Hundreds of Ethiopian Jews gathered in the country’s capital Addis Ababa on Monday to protest the Israeli government’s refusal to allow all of them to immigrate to Israel, which they say has split families between the two countries.
About 135,000 Ethiopian Jews live in Israel, many of whom are related to the nearly 8,000 still awaiting permission to perform "aliya," or Jewish immigration. Last October, the Israeli government made plans to bring over 1,000 people — but only one family has been allowed into the country since then.
Israel has been absorbing Ethiopian Jews by the thousands since the late 1970s through immigration and covert government missions that have secretly smuggled them out of Africa. In recent years, regulations slowed the flow of African migrants into Israel, and then stopped it completely.
Israel doesn’t consider them Jewish under religious law. They are descendants of Ethiopian Jews who were forcibly converted to Christianity around a century ago, and the Israeli government views bringing them to Israel as family reunification, rather than "aliya." Until 2013, only Ethiopians with maternal heritage, a traditional way of identifying Jews, were allowed into the country.
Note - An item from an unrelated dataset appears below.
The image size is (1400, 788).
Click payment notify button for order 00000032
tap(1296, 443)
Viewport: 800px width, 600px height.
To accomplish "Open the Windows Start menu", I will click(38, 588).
"At least 70 percent [of the roughly 8,000 awaiting permission], and I think it’s higher than that, probably closer to 80 percent, have direct, first-degree relatives in Israel," Rabbi Jerome Epstein, president of the North American Conference on Ethiopian Jewry, told VOA News. "If the people who’ve made aliya were Jewish, then these people are Jewish, too."
Critics charge that the government's reasoning is actually thinly-veiled bigotry.
"I’m not saying the government is racist, but I do think there are people who would prefer to see white people who look like them being brought over," Epstein said.